● Work required:
Continue the collection of jokes about Calvinists below, picking up after its final sentence.

══ Document excerpt

A Calvinist father, believing in predestination, put out three objects on the dining room table in preparation for his son’s arrival home from school.

The first object was a stack of $20 bills. “That represents capitalism. If he takes this, he’s going into business.” says the father.

The second object was a Bible. “If he takes this, he’ll be a man of the cloth.”

The third object was a bottle of cheap whiskey. “If he takes this, he’ll be a drunkard!”

The father and his wife then hid where they could see their son’s approach. Soon, the son entered the room and examined each item briefly. He then checked to make sure that he was alone. Not seeing anyone, he stuffed the money in his pocket, put the Bible under his arm, and strolled out of the room drinking the whiskey. The father looked at his wife and beamed, “Well what do you know! He’s going to be an attorney!!”


Why do Calvinists do so poorly on College tests?  They can’t handle multiple choice questions.


Why do Calvinists hate McDonalds?  Too many choices.


What do you call a Calvinist missionary? A figment of your imagination.


How do you confuse a Calvinist?  Take him to a buffet and tell him to get whatever he wants.


What do you call a Baptist with half a brain? A Calvinist.


Why do Calvinist make good audiences at magic shows? Because they will believe anything.


How many Calvinists does it take to screw in a light bulb? It depends on how many are needed to get all the unbelievers out of the room, for only the Elect are given the Light.


What is the difference between a Calvinist and a Terrorist? You can reason with a terrorist.


Calvinist Dictionary

All: The elect.

Everyone: The elect.

Kosmos: Greek word that means “The elect”.

Whosoever: The elect.

World: The elect.


Why did the Calvinist marry a girl named Grace. He found her irresistible.


Why do Calvinists love Facebook so much? Because you can’t get access unless you’re chosen.


A Baptist Man, a Pentecostal Woman, and a Calvinist all die and get to the gates of Heaven.

════
══ Dataset content

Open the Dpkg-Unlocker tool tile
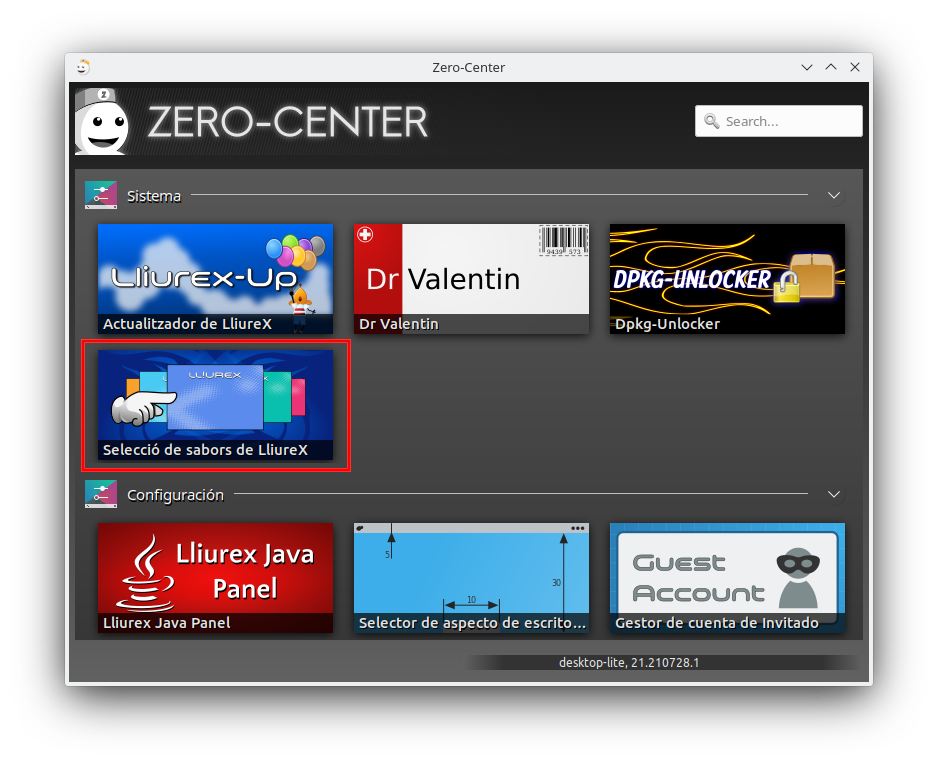 click(x=727, y=278)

════

● Output of the task:
Peter tells them, “You’ve all done well, but to get into Heaven I am going to need to interview each of you in private to make sure your qualified.”

At this point the Baptist and Pentecostal are sweating bullets. Peter chooses the Baptist to go first. So, they go into a small room and are in there for 6 hours. The Pentecostal lady knows that if the Baptist man is having this hard of a time she really must be in trouble. Finally, after the six hours, the Baptist comes out and goes “Whew, I made it.”

Still, nervous the Pentecostal Lady takes her turn and goes in. After 12 hours the Baptist Guy was starting to wonder if she would pass, but sure enough she comes out and says “Whew, I made it.”

The Calvinist confidently walks into the room and shuts the door behind him. He’s in there for over 24 hours and the Pentecostal and Baptist are really starting to wonder what the heck is going on.

Finally, St. Peter comes out and says, “Whew, I made it!”


See Sarah Palin interviewed by Larry King about Calvinism – CLICK HERE


What do you call a Presbyterian drinking Mountain Dew? A Hyper-Calvinist


So Bill dies and goes to heaven and St. Peter is giving him the tour.

They walk by this group of people hanging out with the Virgin Mary and a couple of saints. “Who’s that?” asks Bill.

“Oh, that’s the Catholics.” St. Peter tells him.

The continue walking and pass another group of people who are rolling on the ground and speaking in tongues. “Who’s that?” asks Bill.

“Oh, that’s the Pentecostals.” St. Peter tells him.

Then they come across to a huge mansion and St. Peter makes Bill duck down and sneak very quietly beneath the windows and then they continue walking. “Who’s in there??” Bill asks.

“Oh,” says St. Peter. “That’s the Calvinists, they think they’re the only ones here.”


All Calvinists are part of the Elect. What are the odds of that? All Calvinists claim that all of their children are also part of the elect. What are the chances of that?   If you were a Calvinist kid wouldn’t it stink to find out you were adopted?


How many Calvinists does it take to change a light bulb? Calvinist answer – Change? What is that?


What do you get when you cross a Jehovah’s Witness and a Calvinist? Someone who loves to knock on doors, but then doesn’t know what to say.


Did you hear about the Calvinist who rode in an elevator all day? He felt he had no right to choose a floor so he just went wherever it took him.


What do you call a Christian whose business takes off and makes him wealthy. A Calvinist and one of the Elect.

What do you call a bankrupt Christian? A former Calvinist.


A Calvinist and another man are sitting at a bar at the top of the Empire State Building. The man turns to the Calvinist and says “You know, last week I discovered that if you jump from the top of this building, providence will carry you around the building and back into a window”. The bartender just shakes his head in disapproval while wiping the bar.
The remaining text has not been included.